Apollo Chief Executive Officer Marc Rowan touted retirement, wealth and infrastructure — including the transition to renewable energy — as the new tailwinds that will drive the firm’s growth.

“At the end of the day, private will win over public,” Rowan said at the firm’s investor day, referring to faster growth in private markets versus public markets and banks.

The firm expects adjusted net income of $15 a share in five years, while annual origination volume is anticipated to increase to at least $275 billion, up from $164 billion over the 12 months ended June 30.

Apollo forecasts assets under management to increase to $1.5 trillion by 2029 and remains on track to reach its prior goal of $1 trillion by 2026. The firm oversaw $696 billion as of June 30.

The alternative asset manager was founded as a private equity firm in 1990 and over the years has expanded into credit, insurance, capital solutions and wealth management.

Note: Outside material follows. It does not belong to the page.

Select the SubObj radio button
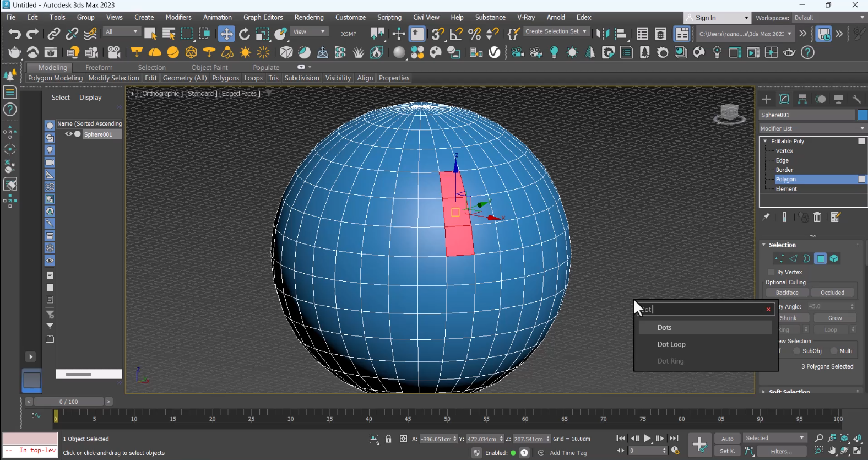coord(796,351)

Rowan has identified origination — the business of structuring private credit investments to sell to Athene and other investors — as the firm’s most important driver of growth. Apollo has roughly 4,000 employees across its 16 origination businesses, which include MidCap Financial and Atlas SP.

The firm expects to raise at least $150 billion for its global wealth business by 2029. It sees a $150 trillion market opportunity in individual investors, with about 50% of that coming from family offices and 2% from high-net-worth people.

Organic annual inflows into the firm will top $150 billion within five years, according to New York-based Apollo’s targets.